Excerpts from a dataset:
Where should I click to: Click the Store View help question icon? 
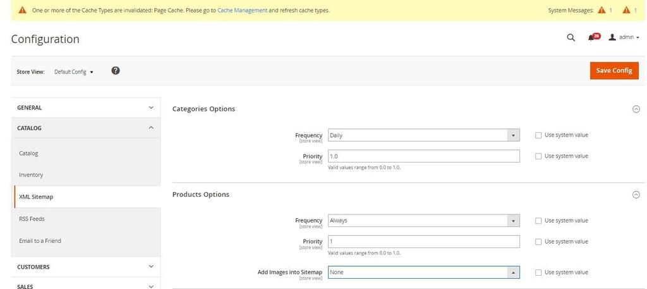[x=116, y=71]
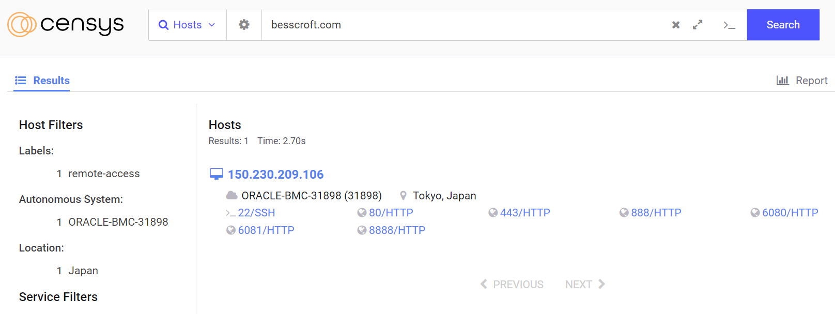Click the Search button
This screenshot has width=835, height=314.
coord(783,25)
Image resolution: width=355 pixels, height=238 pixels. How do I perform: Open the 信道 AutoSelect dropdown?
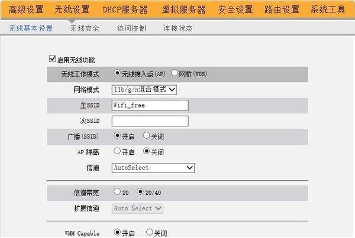point(153,168)
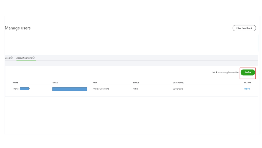Image resolution: width=262 pixels, height=148 pixels.
Task: Switch to the Users tab
Action: (7, 58)
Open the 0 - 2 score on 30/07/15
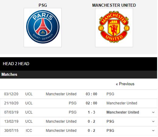Image resolution: width=158 pixels, height=137 pixels. pos(91,131)
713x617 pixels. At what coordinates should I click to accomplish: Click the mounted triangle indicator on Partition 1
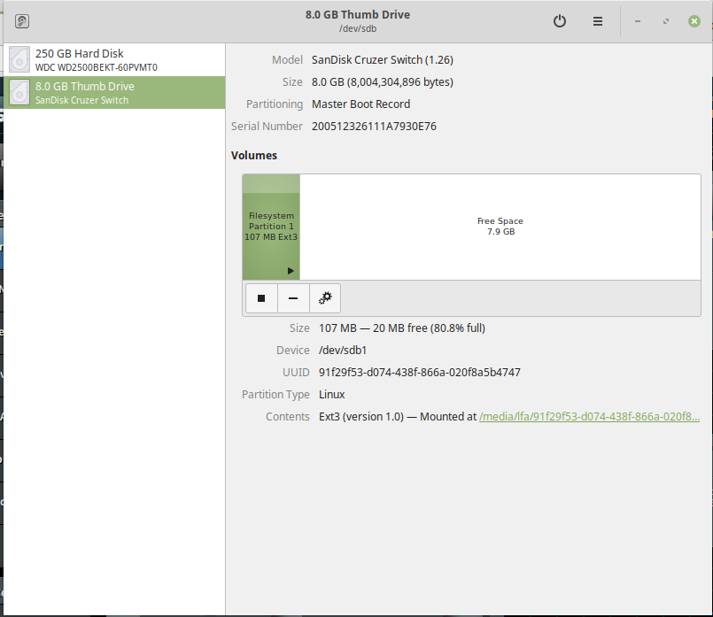coord(291,271)
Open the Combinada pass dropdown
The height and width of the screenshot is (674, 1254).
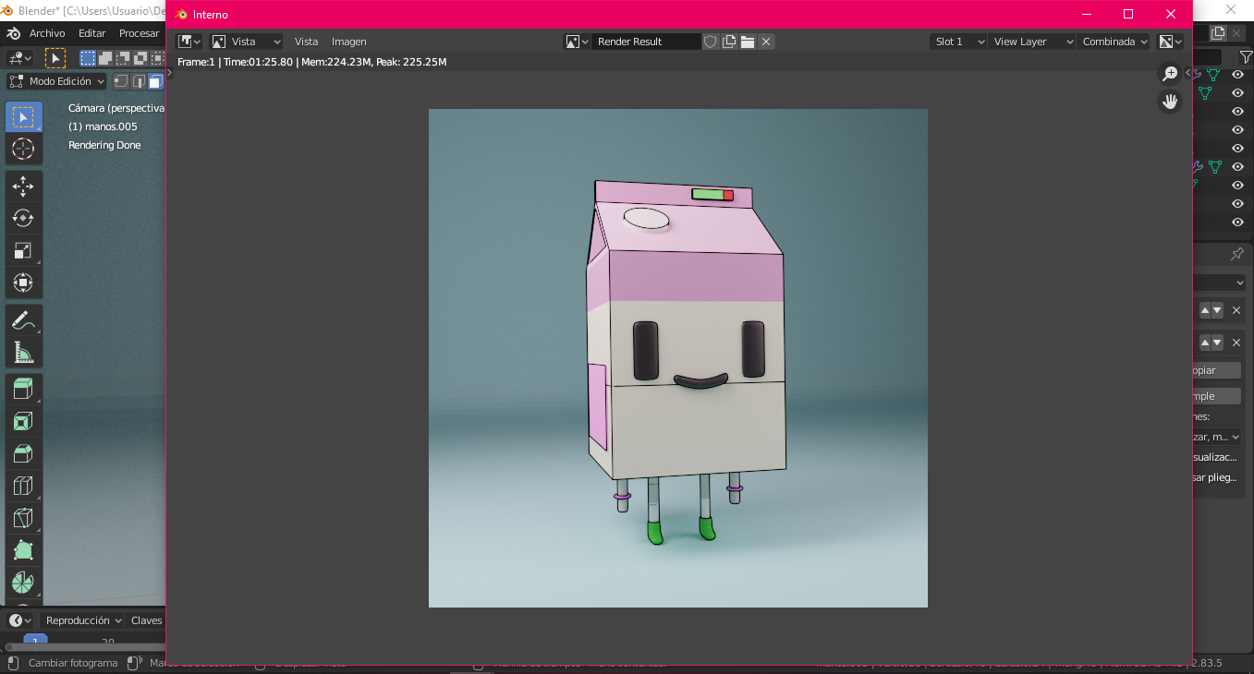[1114, 42]
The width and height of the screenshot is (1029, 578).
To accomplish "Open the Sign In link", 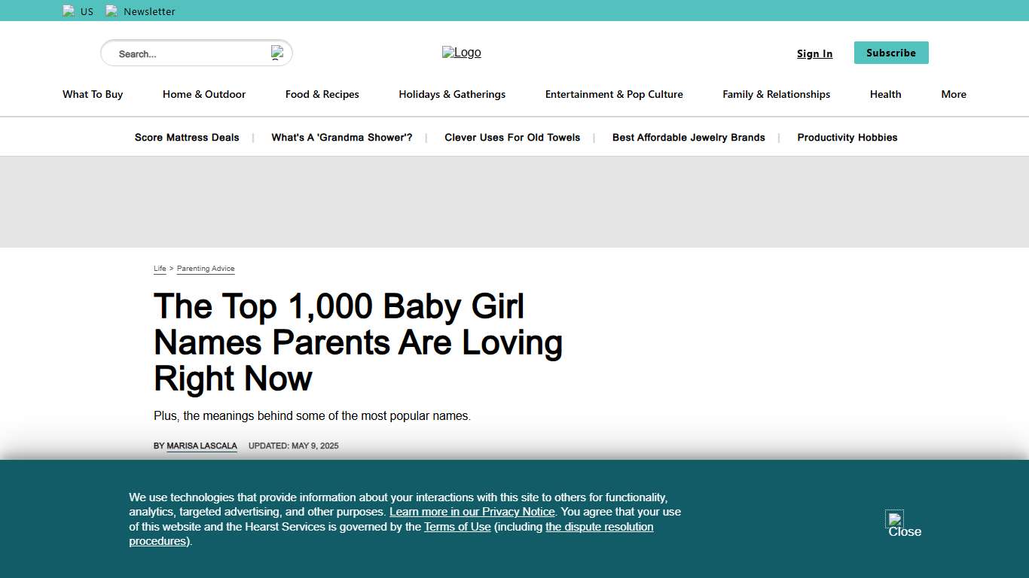I will 814,53.
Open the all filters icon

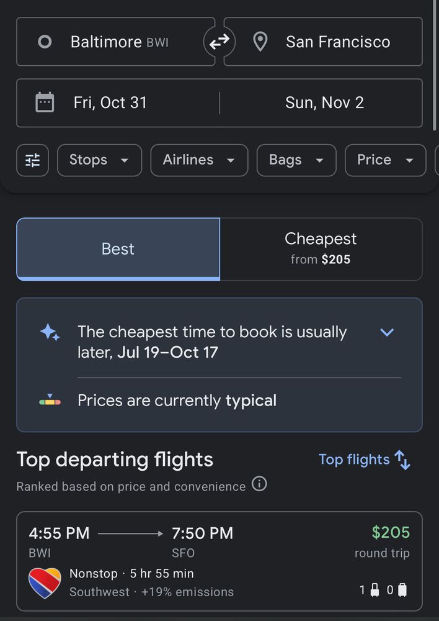click(x=32, y=160)
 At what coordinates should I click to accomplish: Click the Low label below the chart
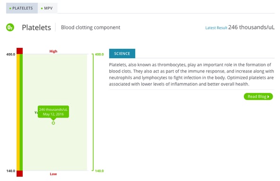(53, 174)
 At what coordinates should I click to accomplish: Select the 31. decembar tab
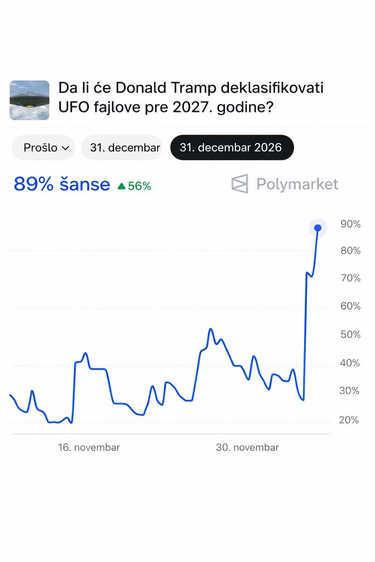(x=125, y=147)
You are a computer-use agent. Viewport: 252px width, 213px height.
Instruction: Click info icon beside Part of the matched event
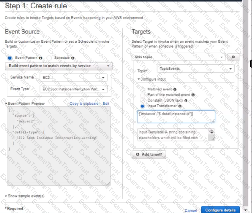pos(193,95)
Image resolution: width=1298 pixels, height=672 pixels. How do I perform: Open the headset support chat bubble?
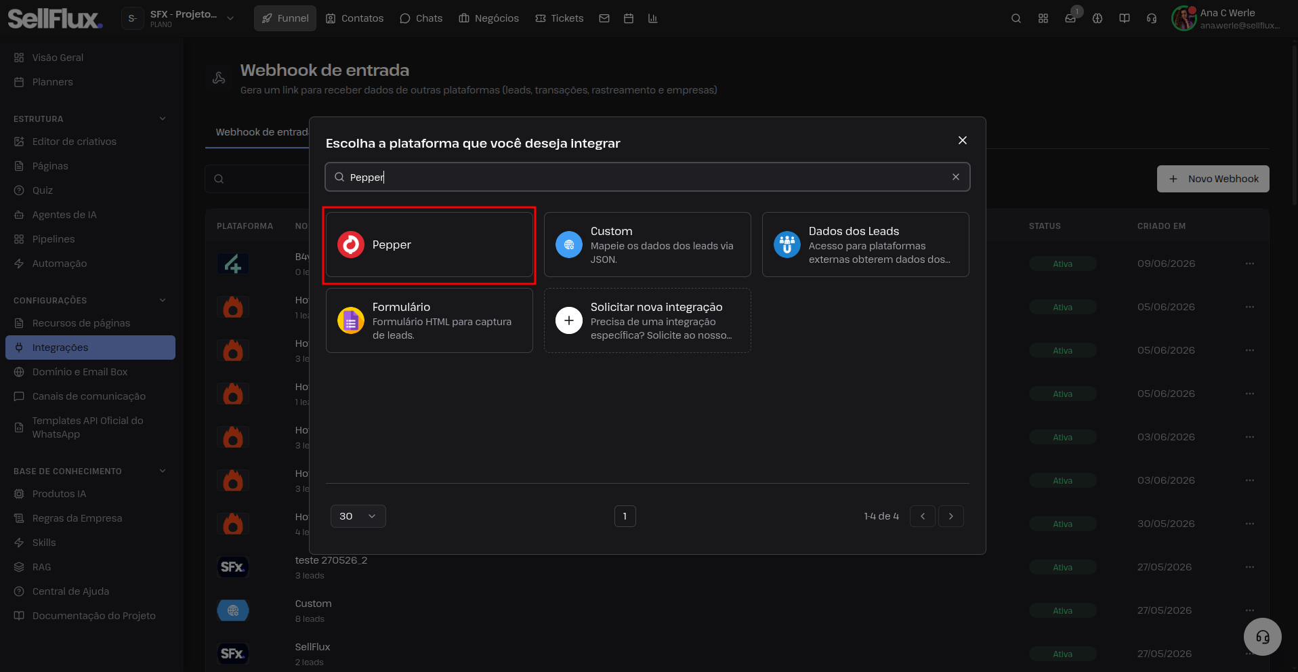pos(1263,637)
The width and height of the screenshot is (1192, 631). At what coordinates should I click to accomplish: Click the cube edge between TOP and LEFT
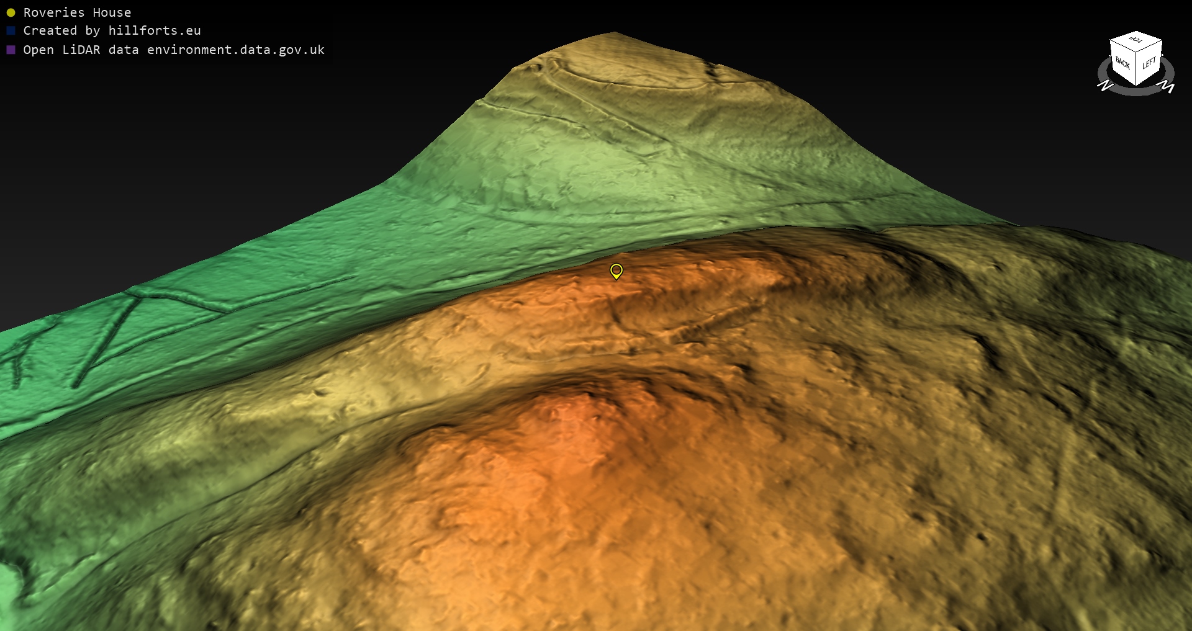(x=1150, y=47)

Problem statement >>
Output the lines of the data exactly, starting at the first and ending with the line that has "Open the Combinada pass dropdown". Pictures are not part of it.

Solution for this problem >>
Where should I click to: Click the Store View help question icon? 
[x=116, y=71]
Click the Search button
This screenshot has width=835, height=314.
coord(783,25)
Image resolution: width=355 pixels, height=238 pixels. How do I perform: Open the 信道 AutoSelect dropdown?
point(153,168)
Image resolution: width=262 pixels, height=148 pixels.
Task: Switch to the Users tab
Action: (7, 58)
Open the 0 - 2 score on 30/07/15
Image resolution: width=158 pixels, height=137 pixels. pos(91,131)
713x617 pixels. At what coordinates should I click to accomplish: Click the mounted triangle indicator on Partition 1
coord(291,271)
Open the Combinada pass dropdown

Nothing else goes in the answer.